Cursive alphabet A-Z

26 letters

How cursive letters work

Cursive letters are designed to move smoothly from one stroke to the next. Lowercase letters often share entry strokes, exit strokes, loops, and humps so they can connect inside words. Uppercase letters are usually more decorative and often stand at the beginning of names, sentences, signatures, or headings.
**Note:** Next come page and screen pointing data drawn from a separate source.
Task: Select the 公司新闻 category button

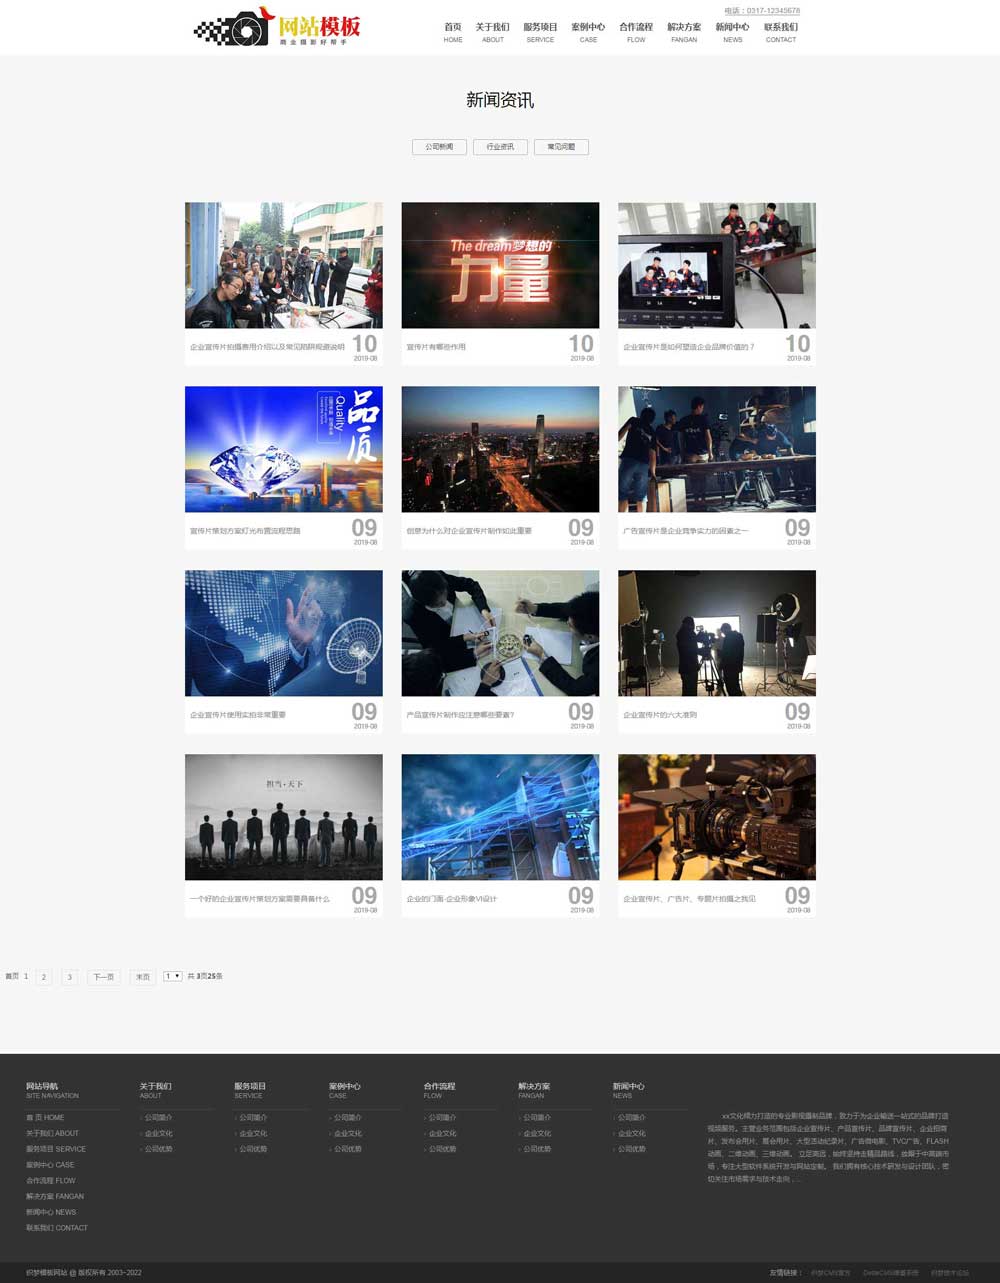Action: [x=439, y=147]
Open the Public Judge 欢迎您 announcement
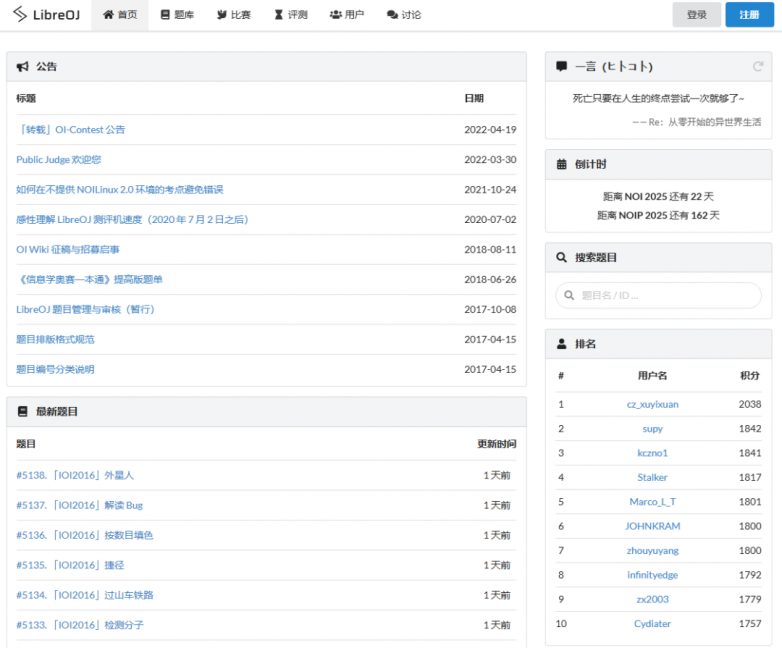The image size is (782, 648). [58, 160]

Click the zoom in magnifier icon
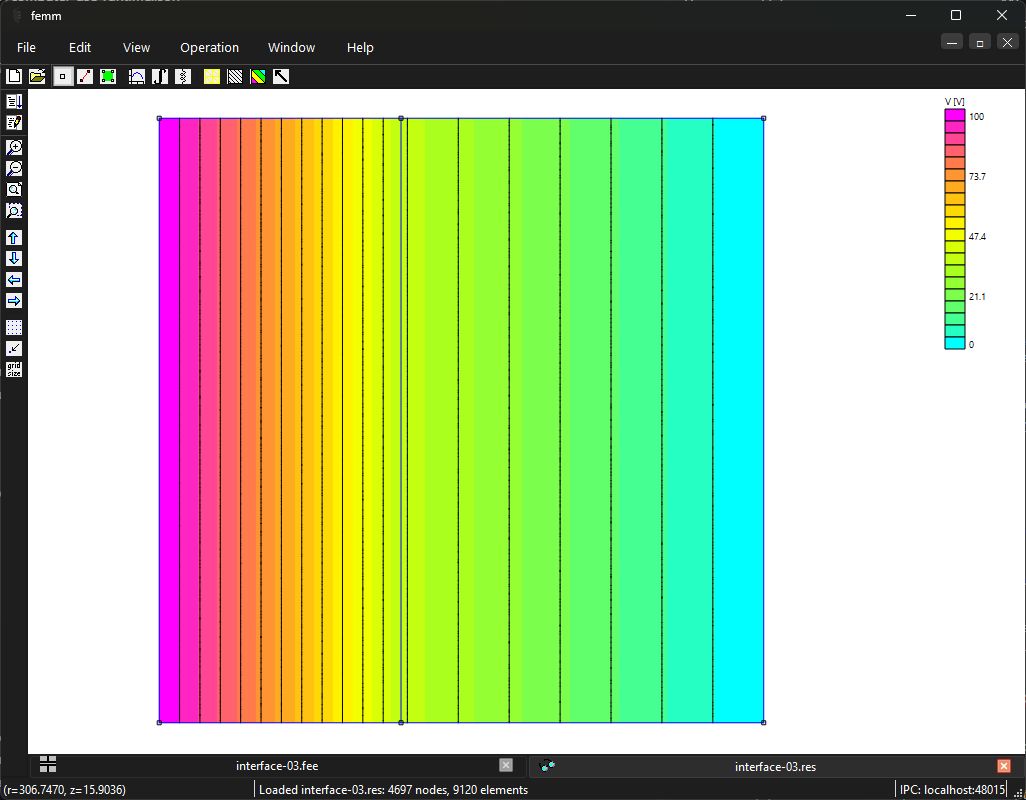(x=14, y=147)
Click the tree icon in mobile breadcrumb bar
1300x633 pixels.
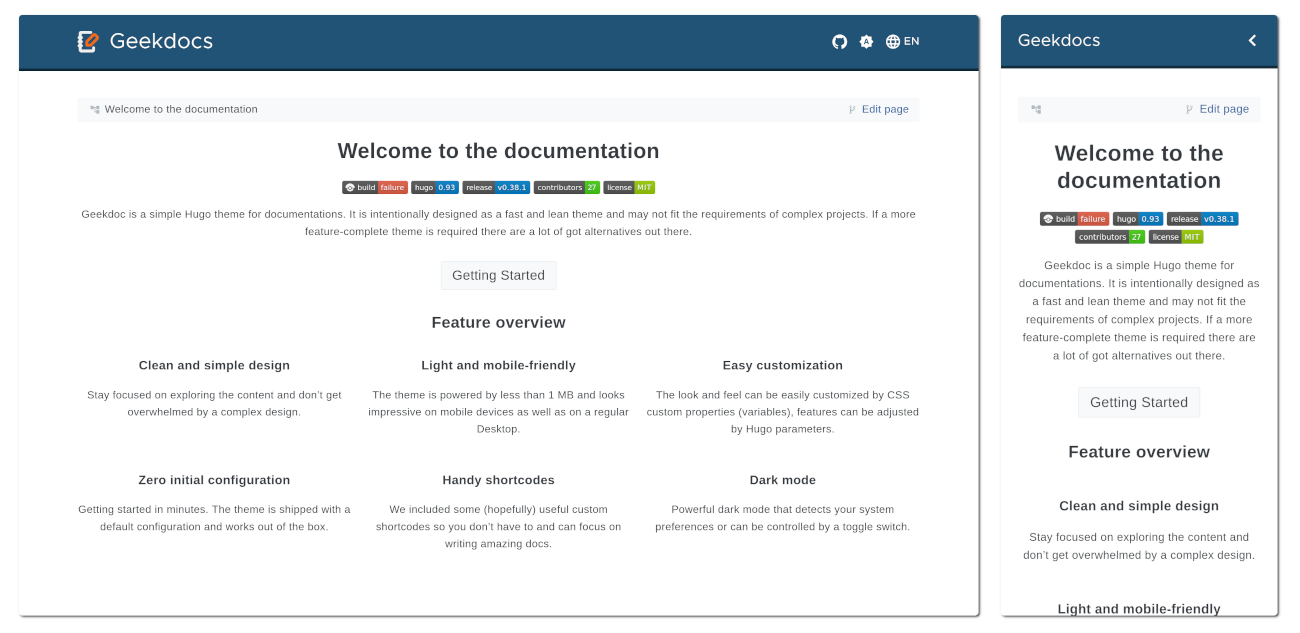[1036, 109]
Uppercase vs lowercase cursive

Lowercase cursive is the foundation of fluent handwriting because those letters appear most often and connect repeatedly. Uppercase cursive is more varied across handwriting systems, so students should learn one readable form first before adding extra flourishes.

Practice with worksheets

After studying individual letters, move into short words and names. The best practice sequence is letter shape, letter pair, word, then sentence. Use the cursive worksheet generator to create printable lines for the letters that need the most repetition.

Cursive Alphabet FAQ

What is the cursive alphabet?

The cursive alphabet is the set of uppercase and lowercase letters written in connected handwriting forms.
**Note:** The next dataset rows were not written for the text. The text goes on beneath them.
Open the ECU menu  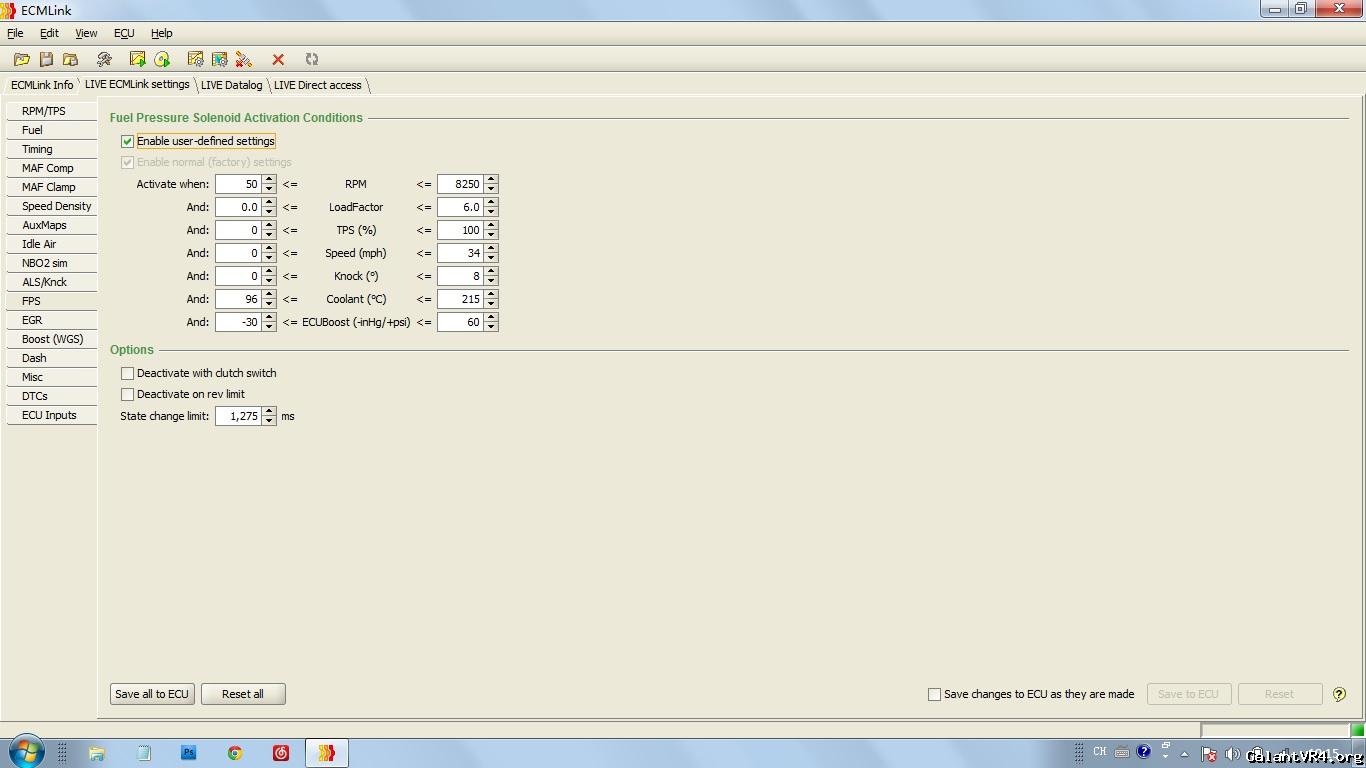[124, 33]

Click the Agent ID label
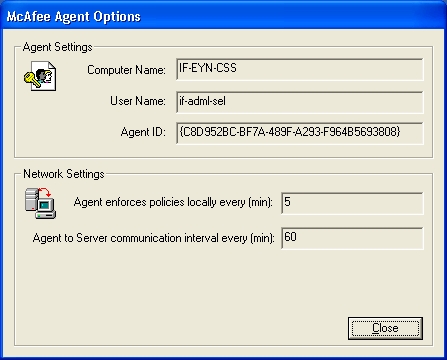coord(143,132)
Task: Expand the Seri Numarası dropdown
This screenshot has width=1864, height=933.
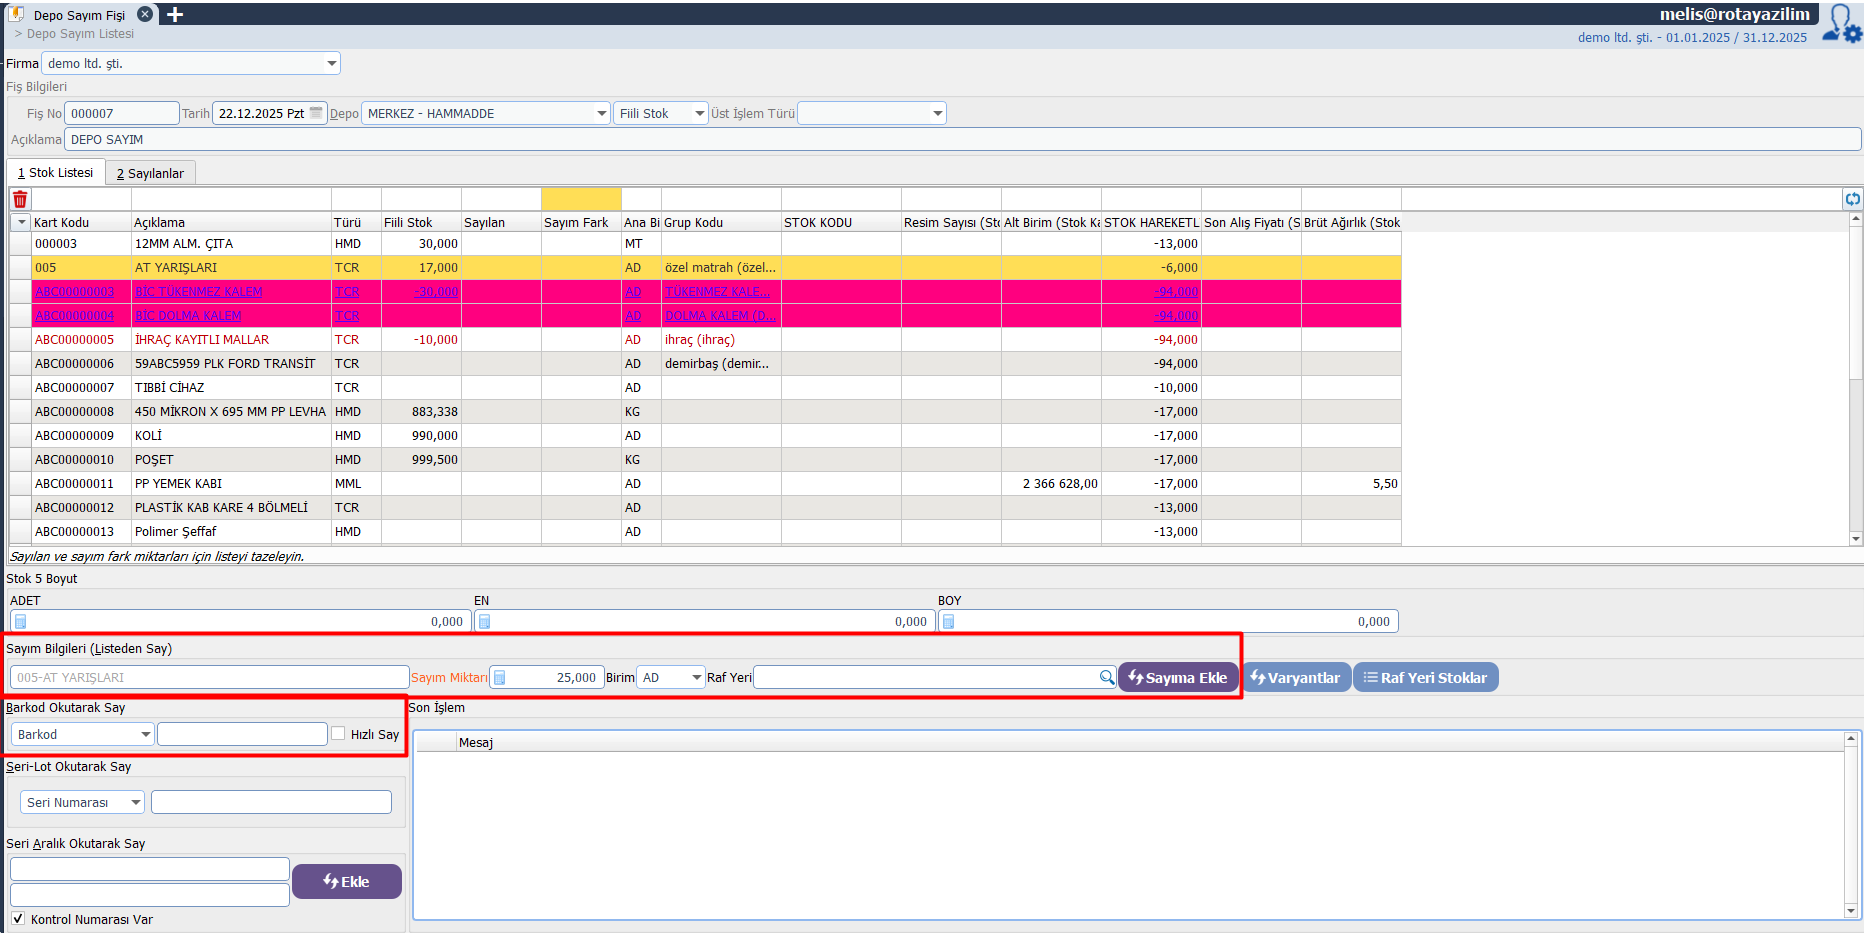Action: click(135, 802)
Can I copy cursive letters from this chart?

Yes. Select any letter and copy one of the cursive Unicode variants from the preview panel.

Are uppercase and lowercase cursive letters different?

Yes. Uppercase cursive letters are usually larger and more decorative, while lowercase letters are designed for smooth connections inside words.

How should beginners practice cursive letters?

Start with lowercase letters that share similar strokes, then practice uppercase letters and short connected words.